I think that instead of separate privkey and fullchain files the LE should generate a single file as discussed in #5087.
And the file may be located in the /etc/ssl/private with a name the same as a domain name.
Then a daemon can make a lookup of the file automatically. Or load all the certs on start into RAM and lookup by a commonName.
I.e. users won't need to configure anything: just run certbot and your daemon will find the needed cert itself.
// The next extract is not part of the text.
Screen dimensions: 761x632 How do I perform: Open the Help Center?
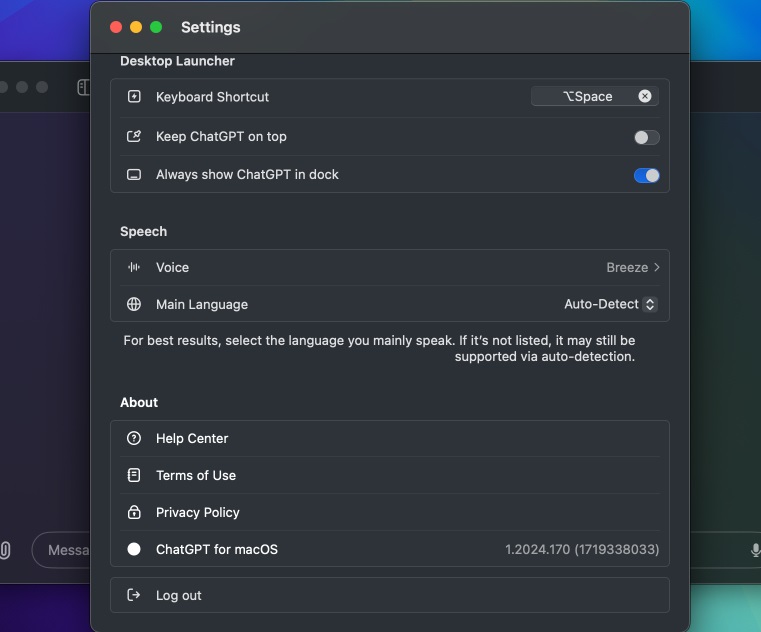pos(192,439)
It remains few things to consider.

Keys location

The /etc/ssl/private is only Debian specific but RedHat uses /etc/pki/tls/private. But I don't know if there is the ssl-cert group.
It looks like FreeBSD also uses the /etc/ssl/ folder. I don't know about MacOS.
Windows stores certs to %APPDATA%\Microsoft\SystemCertificates\.

Daemon specific certs

If the same cert is used by many daemons then if one of them was hacked and private key leaked then all others are compromised too.
In the page https://wiki.debian.org/X.509 there was a proposition to have a daemon specific keys like /etc/x509/keys/example.com_imapd.key.
I think that if anyone wants to use separate certs they can rename them so the domain won't match with a file name and configure manually a path.
At least for beginning that should be fine.

Certs management

In the https://wiki.debian.org/SslCertificateHandling was proposed a tool that simplifies certs configuration. Maybe some ideas may be useful to consider.

Archive

The certs archive may remain the current /etc/letsencrypt/ folder but the certs in /etc/ssl/private may be symlinks.

Alternative ACME clients

The acme.sh, dehydrated and others like Caddy may store the certs in the same location.
This will simplify daemon tutorials and install instructions and users may easily change the ACME clients.

Additional links

• https://dailystuff.nl/blog/2015/installing-ssl-certificates-on-debian
• https://www.getpagespeed.com/server-setup/ssl-directory
• https://ubuntu.com/server/docs/security-certificates

[github-actions]

We've made a lot of changes to Certbot since this issue was opened. If you still have this issue with an up-to-date version of Certbot, can you please add a comment letting us know? This helps us to better see what issues are still affecting our users. If there is no activity in the next 30 days, this issue will be automatically closed.

[github-actions]

This issue has been closed due to lack of activity, but if you think it should be reopened, please open a new issue with a link to this one and we'll take a look.